Stated exercise => Swap "pixels" for "px" everywhere in the rows below, keeping everything else unchanged, and give the rows again without the pictures.

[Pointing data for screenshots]
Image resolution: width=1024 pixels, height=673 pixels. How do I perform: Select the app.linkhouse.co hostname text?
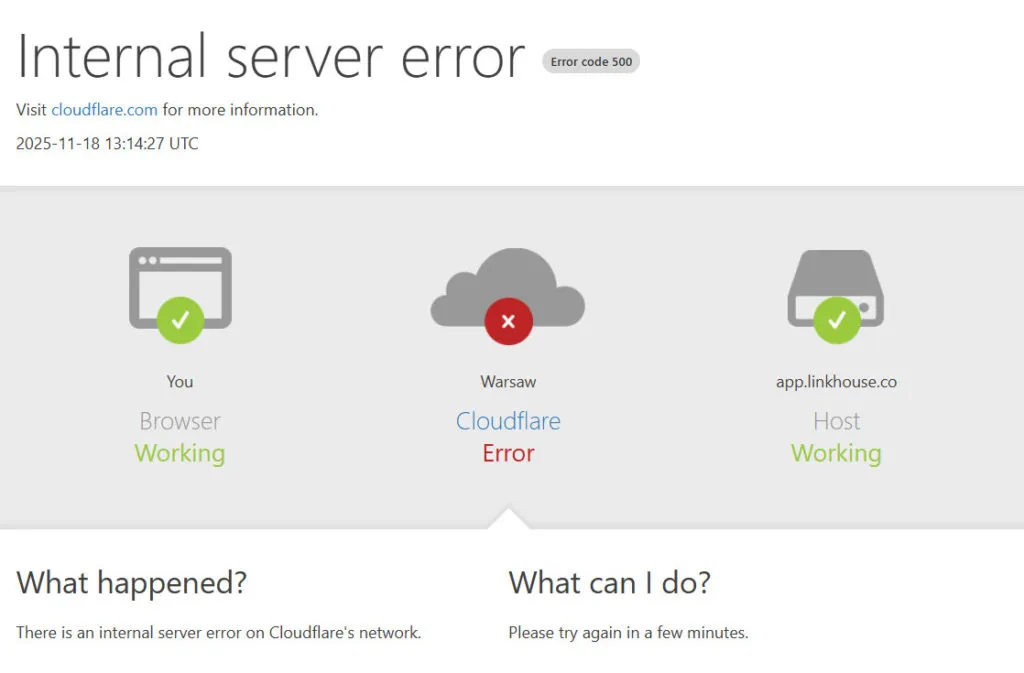click(836, 381)
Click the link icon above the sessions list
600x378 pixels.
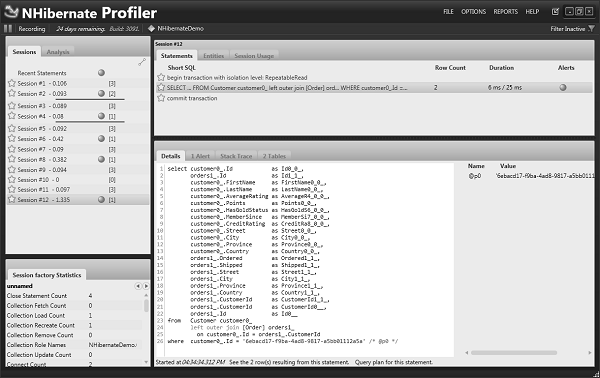[142, 62]
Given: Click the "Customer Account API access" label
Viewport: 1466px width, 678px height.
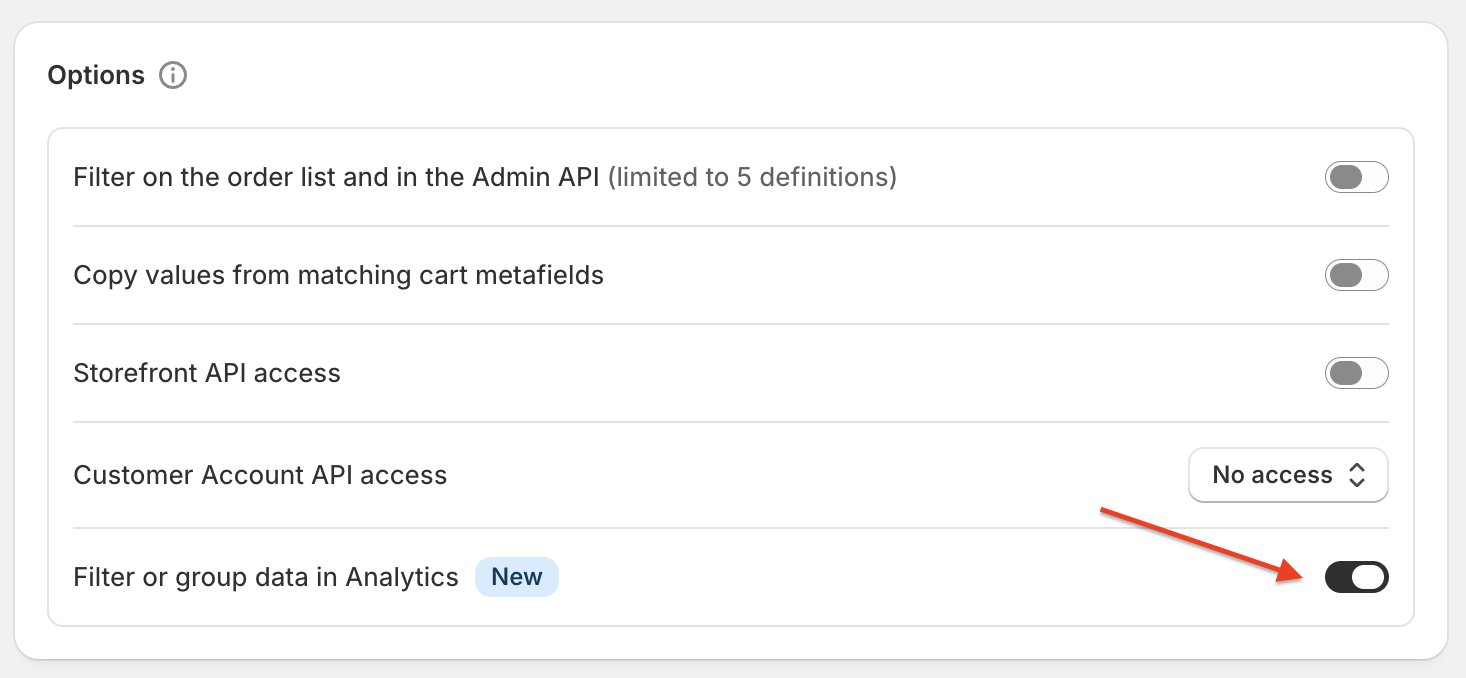Looking at the screenshot, I should (260, 475).
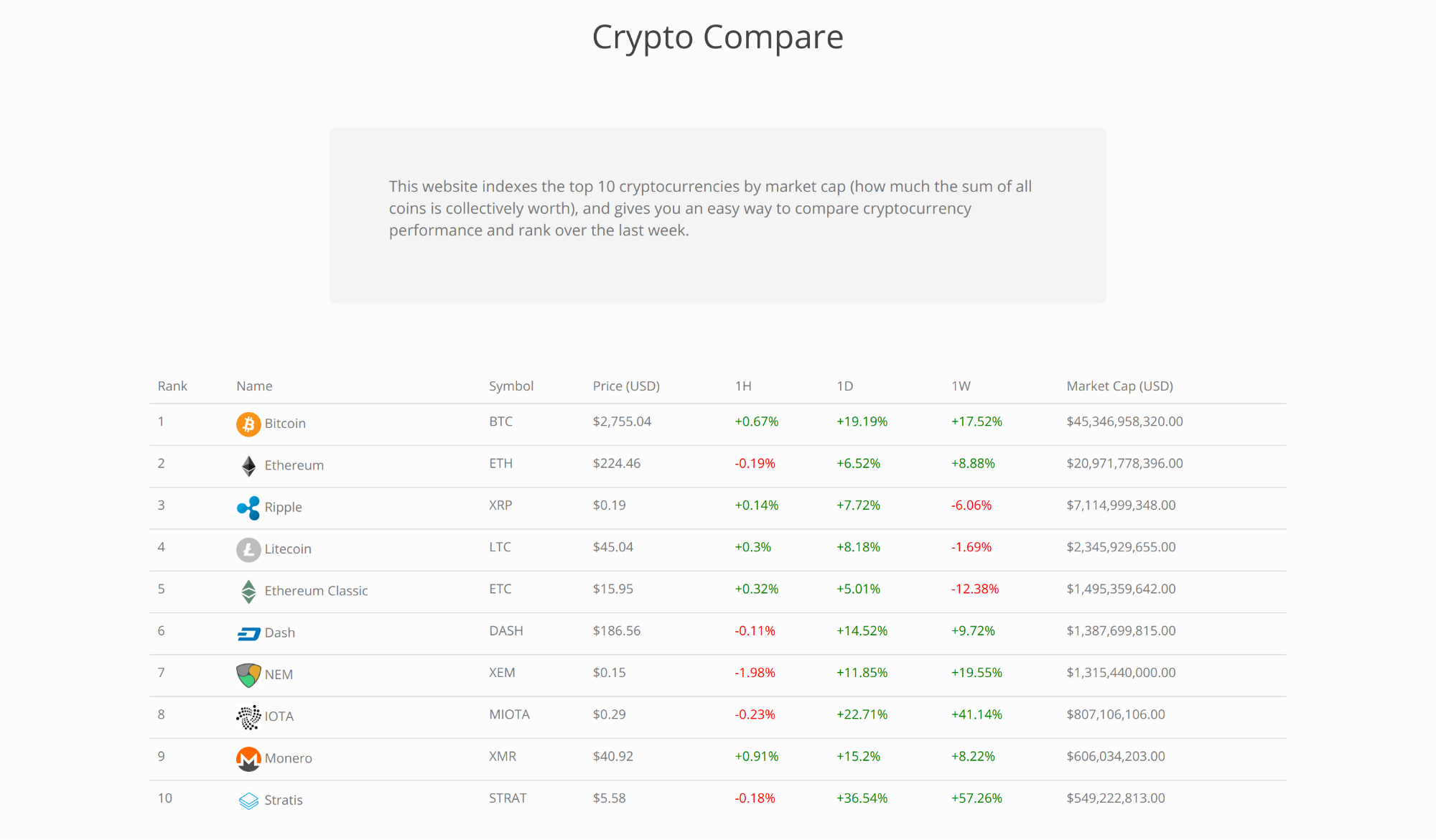This screenshot has width=1436, height=840.
Task: Click the Dash logo icon
Action: (248, 633)
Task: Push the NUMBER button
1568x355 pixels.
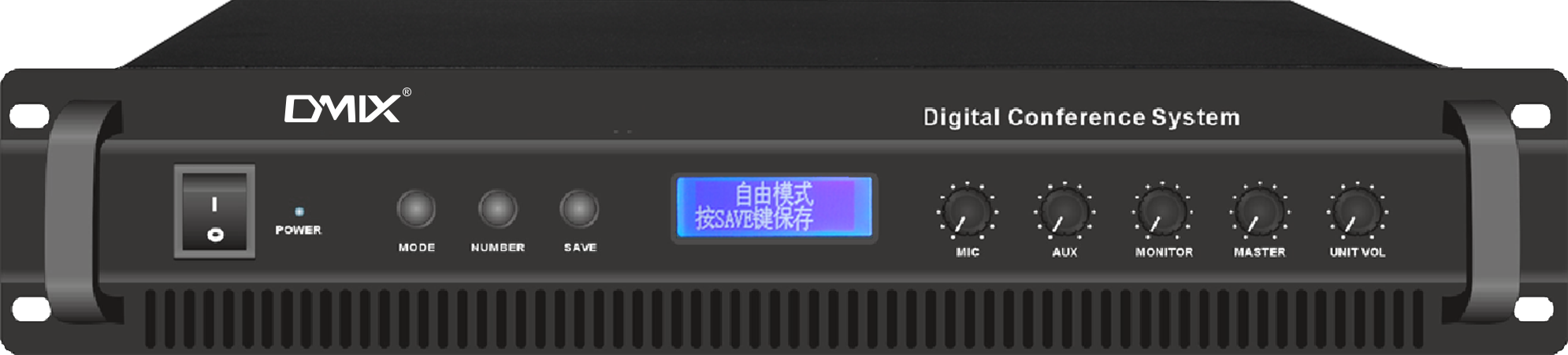Action: (x=498, y=209)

Answer for this exercise =>
Image resolution: width=1024 px, height=673 px. How do I perform: Select the app.linkhouse.co hostname text?
click(836, 381)
Click the link icon above the sessions list
600x378 px.
[142, 62]
Given: Click the "Customer Account API access" label
Viewport: 1466px width, 678px height.
Looking at the screenshot, I should (260, 475).
This screenshot has width=1436, height=840.
Task: Click the Dash logo icon
Action: (248, 633)
Task: Push the NUMBER button
1568x355 px.
Action: (x=498, y=209)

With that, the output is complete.